Aim of the task
Give the entries again exactly. Skip the pictures.

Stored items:

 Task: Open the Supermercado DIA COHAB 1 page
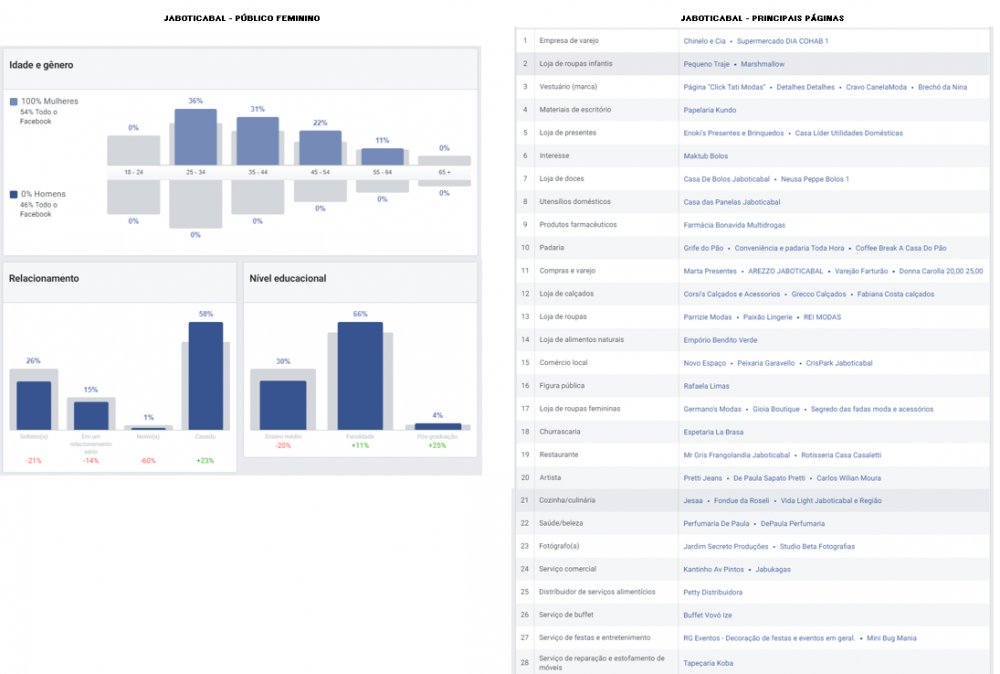click(x=782, y=41)
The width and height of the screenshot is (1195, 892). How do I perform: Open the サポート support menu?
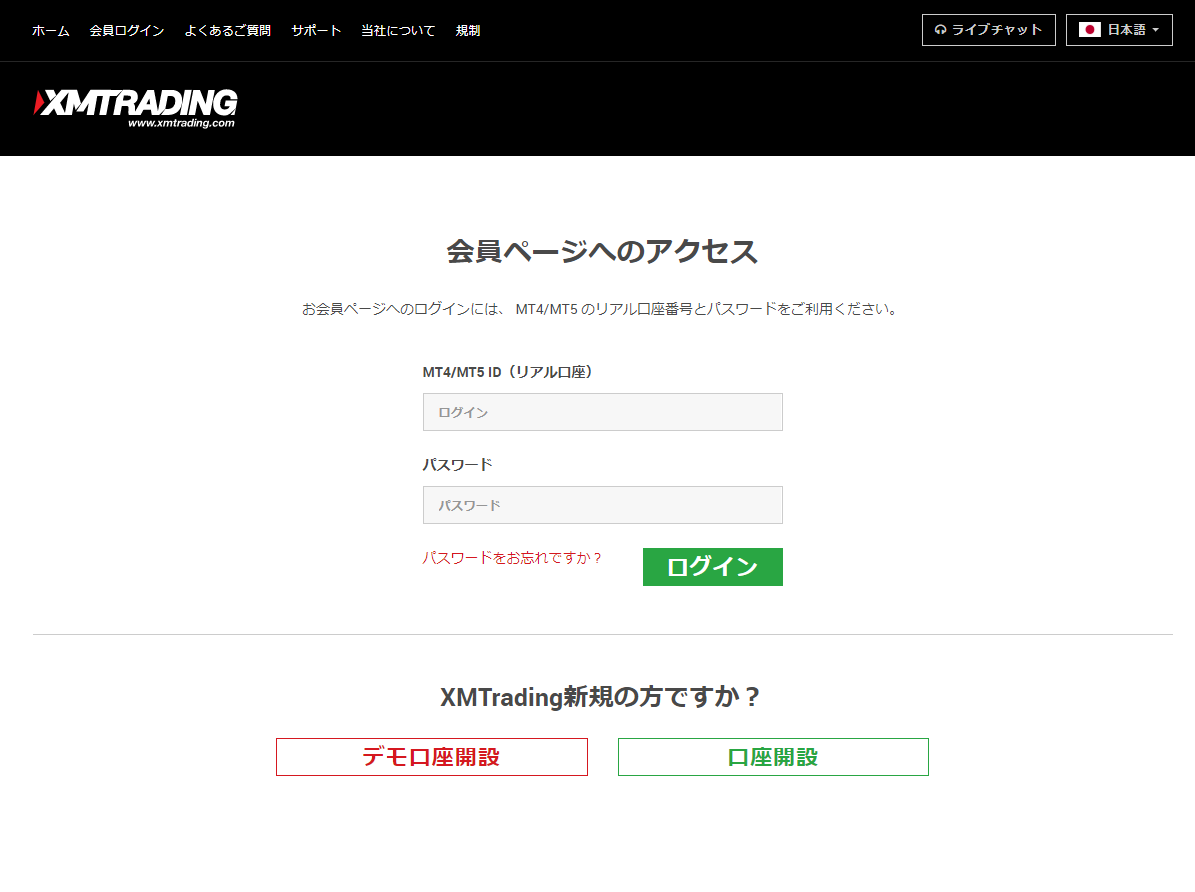tap(315, 30)
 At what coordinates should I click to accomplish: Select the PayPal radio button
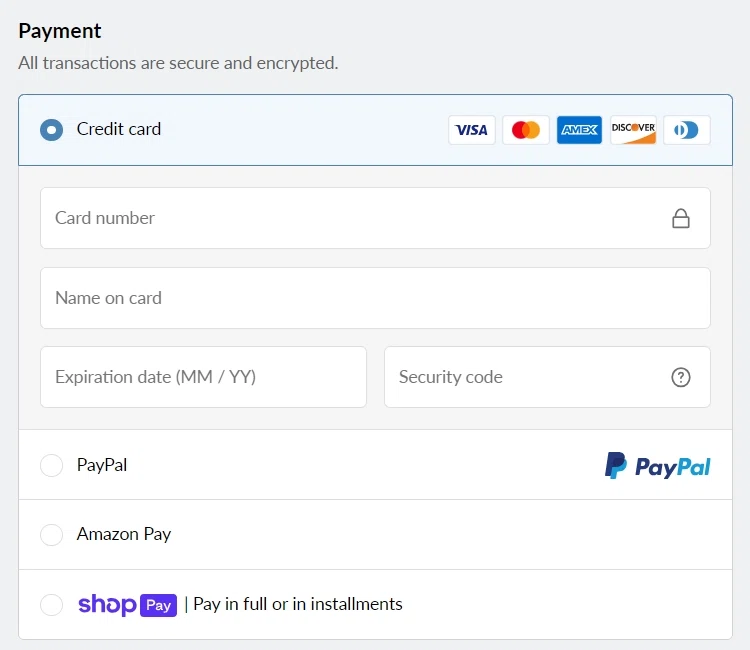coord(51,465)
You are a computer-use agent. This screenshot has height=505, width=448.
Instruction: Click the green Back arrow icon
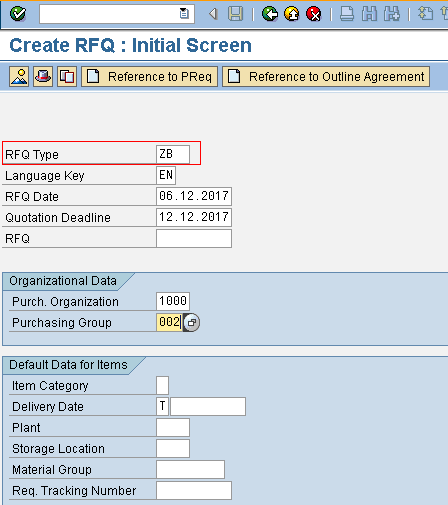pos(270,14)
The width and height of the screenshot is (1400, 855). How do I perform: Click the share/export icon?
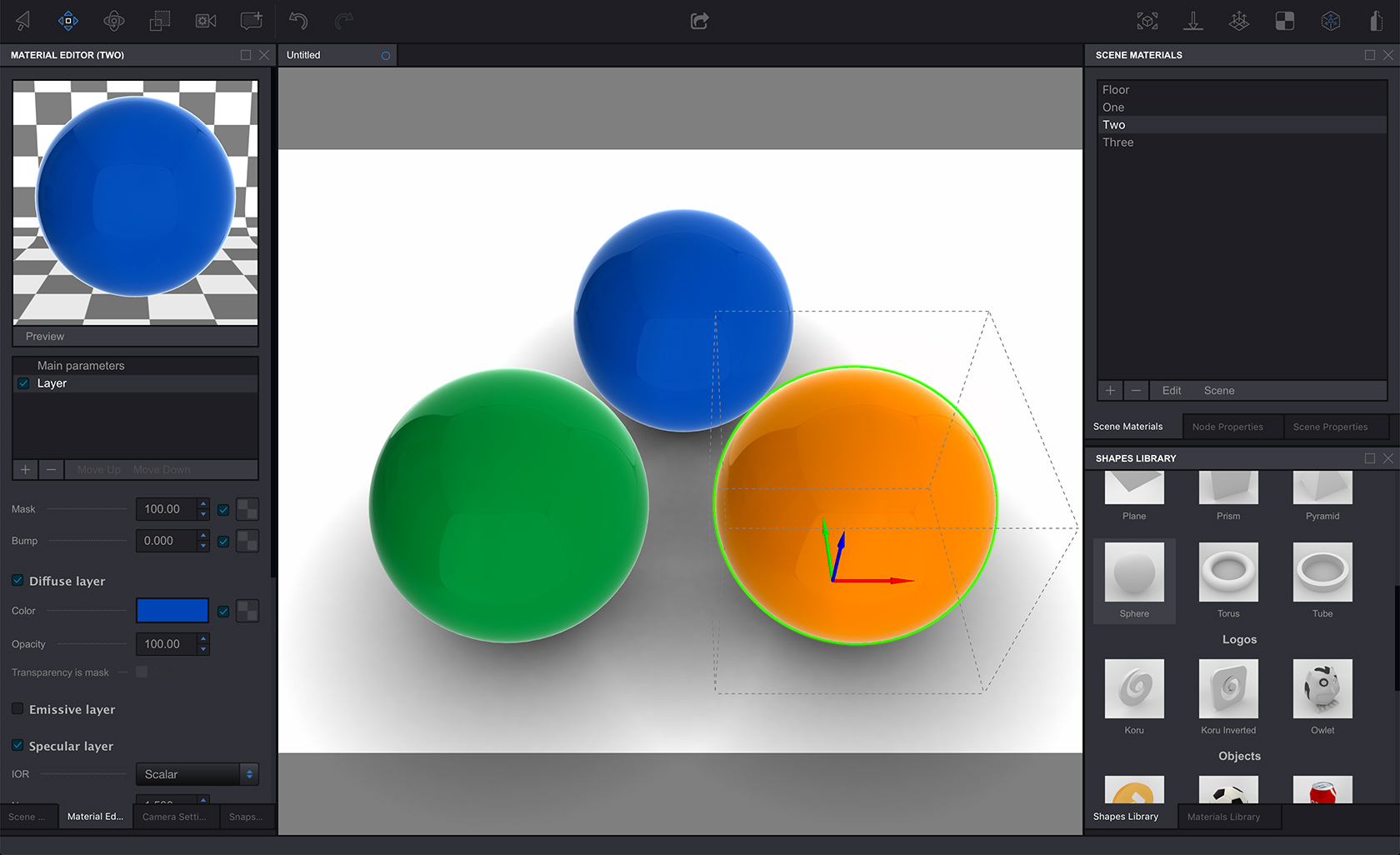[699, 21]
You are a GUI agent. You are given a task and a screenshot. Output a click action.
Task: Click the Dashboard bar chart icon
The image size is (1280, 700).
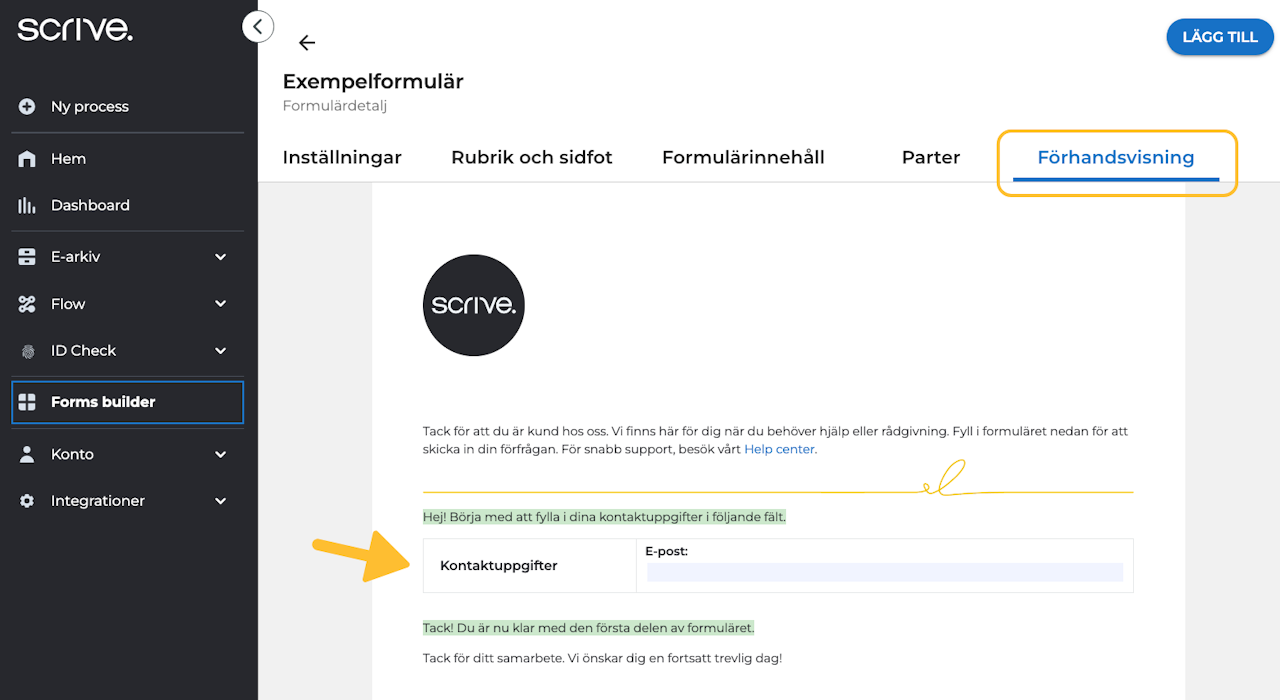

Solution for this exercise
 Task: Open the Supermercado DIA COHAB 1 page
click(x=782, y=41)
The width and height of the screenshot is (1195, 892). How do I perform: Open the サポート support menu?
tap(315, 30)
 At what coordinates should I click to accomplish: Select the PayPal radio button
coord(51,465)
You are a computer-use agent. This screenshot has height=505, width=448.
Instruction: Click the green Back arrow icon
pos(270,14)
The width and height of the screenshot is (1400, 855). How do I perform: Click the share/export icon?
[699, 21]
You are a GUI agent. You are given a task and a screenshot. Output a click action.
Task: Click the Dashboard bar chart icon
The image size is (1280, 700).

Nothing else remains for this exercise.